* Source data *
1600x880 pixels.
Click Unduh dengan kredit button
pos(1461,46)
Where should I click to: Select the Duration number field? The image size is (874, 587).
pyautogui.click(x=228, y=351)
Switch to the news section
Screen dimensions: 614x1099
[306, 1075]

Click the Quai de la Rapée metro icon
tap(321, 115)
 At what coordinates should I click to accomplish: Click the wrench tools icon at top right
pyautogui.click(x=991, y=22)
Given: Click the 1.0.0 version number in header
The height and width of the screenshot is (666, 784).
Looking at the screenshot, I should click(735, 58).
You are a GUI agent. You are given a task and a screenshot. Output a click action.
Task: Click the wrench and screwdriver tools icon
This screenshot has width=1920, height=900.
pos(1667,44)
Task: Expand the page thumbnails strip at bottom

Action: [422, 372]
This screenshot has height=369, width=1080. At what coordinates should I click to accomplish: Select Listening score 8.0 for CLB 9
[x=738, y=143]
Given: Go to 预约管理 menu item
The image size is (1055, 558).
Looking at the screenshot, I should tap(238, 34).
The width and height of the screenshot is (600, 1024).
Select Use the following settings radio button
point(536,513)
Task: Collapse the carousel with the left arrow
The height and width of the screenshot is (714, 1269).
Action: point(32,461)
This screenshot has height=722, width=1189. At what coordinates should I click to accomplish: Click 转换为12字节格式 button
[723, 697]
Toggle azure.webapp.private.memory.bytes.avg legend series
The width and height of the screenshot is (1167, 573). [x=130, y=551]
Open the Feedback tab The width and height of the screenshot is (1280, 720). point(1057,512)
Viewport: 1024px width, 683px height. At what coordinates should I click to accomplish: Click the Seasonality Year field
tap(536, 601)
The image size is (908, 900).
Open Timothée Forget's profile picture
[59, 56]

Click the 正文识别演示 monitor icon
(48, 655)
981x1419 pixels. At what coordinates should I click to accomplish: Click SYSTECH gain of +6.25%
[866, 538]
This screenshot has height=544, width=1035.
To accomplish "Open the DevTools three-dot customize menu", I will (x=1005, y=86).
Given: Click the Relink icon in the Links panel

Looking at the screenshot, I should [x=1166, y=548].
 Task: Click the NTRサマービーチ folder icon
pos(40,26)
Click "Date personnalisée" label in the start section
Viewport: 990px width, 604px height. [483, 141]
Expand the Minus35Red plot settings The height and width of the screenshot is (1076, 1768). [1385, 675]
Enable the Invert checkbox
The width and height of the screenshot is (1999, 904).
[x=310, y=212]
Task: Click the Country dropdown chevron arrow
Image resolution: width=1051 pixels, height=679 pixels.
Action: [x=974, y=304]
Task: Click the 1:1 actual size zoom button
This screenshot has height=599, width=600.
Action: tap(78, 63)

* What is expected *
Given the records above, reproduce precisely and only the lines between the line holding "The image size is (1055, 558)." and the line holding "This screenshot has height=544, width=1035.", inclusive.

* Task solution *
The image size is (1055, 558).
Looking at the screenshot, I should tap(238, 34).
The width and height of the screenshot is (600, 1024).
Select Use the following settings radio button
point(536,513)
Task: Collapse the carousel with the left arrow
The height and width of the screenshot is (714, 1269).
Action: point(32,461)
This screenshot has height=722, width=1189. At what coordinates should I click to accomplish: Click 转换为12字节格式 button
[723, 697]
Toggle azure.webapp.private.memory.bytes.avg legend series
The width and height of the screenshot is (1167, 573). [x=130, y=551]
Open the Feedback tab The width and height of the screenshot is (1280, 720). point(1057,512)
Viewport: 1024px width, 683px height. At what coordinates should I click to accomplish: Click the Seasonality Year field
tap(536, 601)
The image size is (908, 900).
Open Timothée Forget's profile picture
[59, 56]

Click the 正文识别演示 monitor icon
(48, 655)
981x1419 pixels. At what coordinates should I click to accomplish: Click SYSTECH gain of +6.25%
[866, 538]
This screenshot has height=544, width=1035.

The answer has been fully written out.